Given the vast sources of capital today that come from the savings of individuals through their pension funds, I often wonder if the ‘academics and historians’, and occasional politicians, realise the implications for themselves and for millions of pension savers if they were made responsible for the debts of the firms in which their pensions are invested! If all of the pension funds of a shareholder pension fund were vulnerable to be taken by a firm’s creditors in which these funds are invested, the disruption costs would be unimaginable. This acts as a severe constraint on reckless investments and requires the most cautious and constant vigilance in how these firms perform.

The only option for pension money in the absence of shareholder capitalism under the current arrangements would be to invest in government bonds, with all that implies, plus the government being flooded by extra billions of funds when things go well and and for billions of liabilities when things go wrong.

What on earth would they invest in? - silly question!
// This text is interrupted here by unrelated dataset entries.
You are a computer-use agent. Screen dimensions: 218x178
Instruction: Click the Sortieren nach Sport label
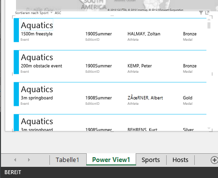click(31, 13)
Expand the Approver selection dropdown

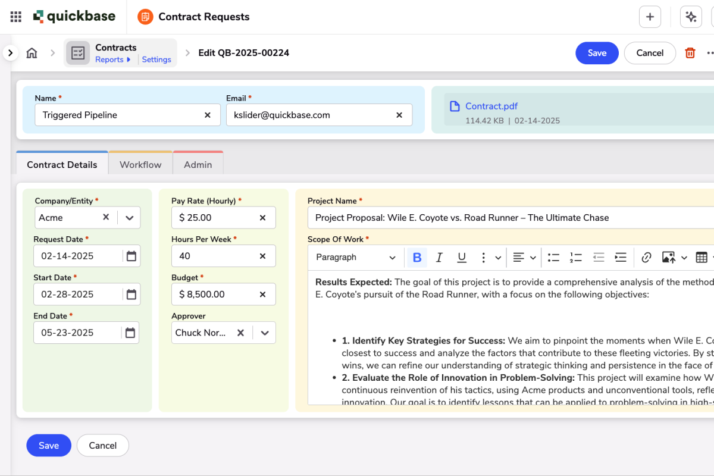(265, 333)
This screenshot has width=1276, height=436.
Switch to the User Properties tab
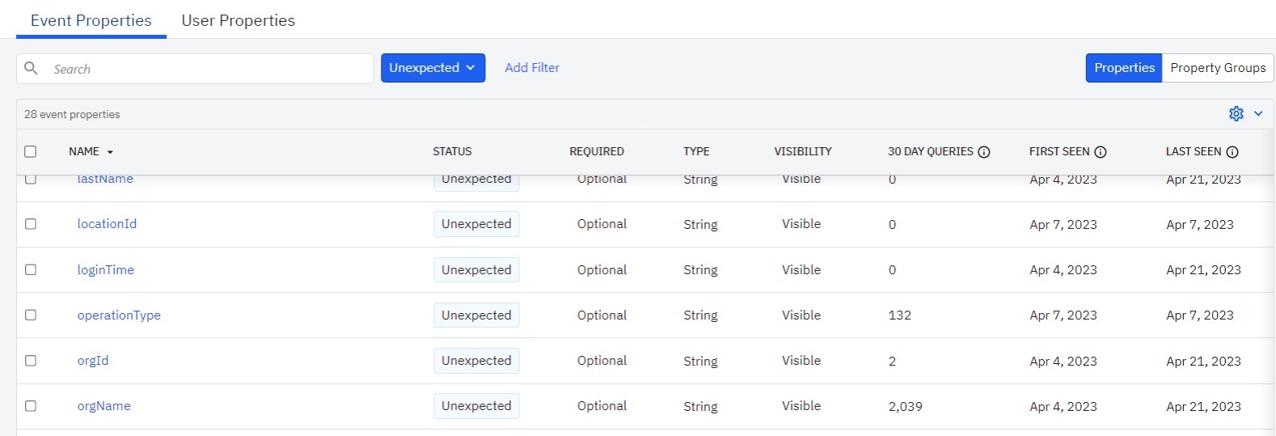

No government will ever run out of things to spend taxpayers' money on; the problem being that most of it would unproductive, like Saddam Hussein's many palaces.

The notion that managers are irresponsible (some may be incompetent or criminal) and act recklessly with shareholders’ money is risible. The number of court cases and convictions of managers (Enron!) for criminality is a good sign and likely to be heeded by managers tempted to turn a blind eye to their responsibilities.

When a firm goes bust the shareholders lose their investments; if they have borrowed on the basis of their share values, they lose a lot more too, including their property assets. Other firms do not hire persons who bankrupted their previous business recklessly.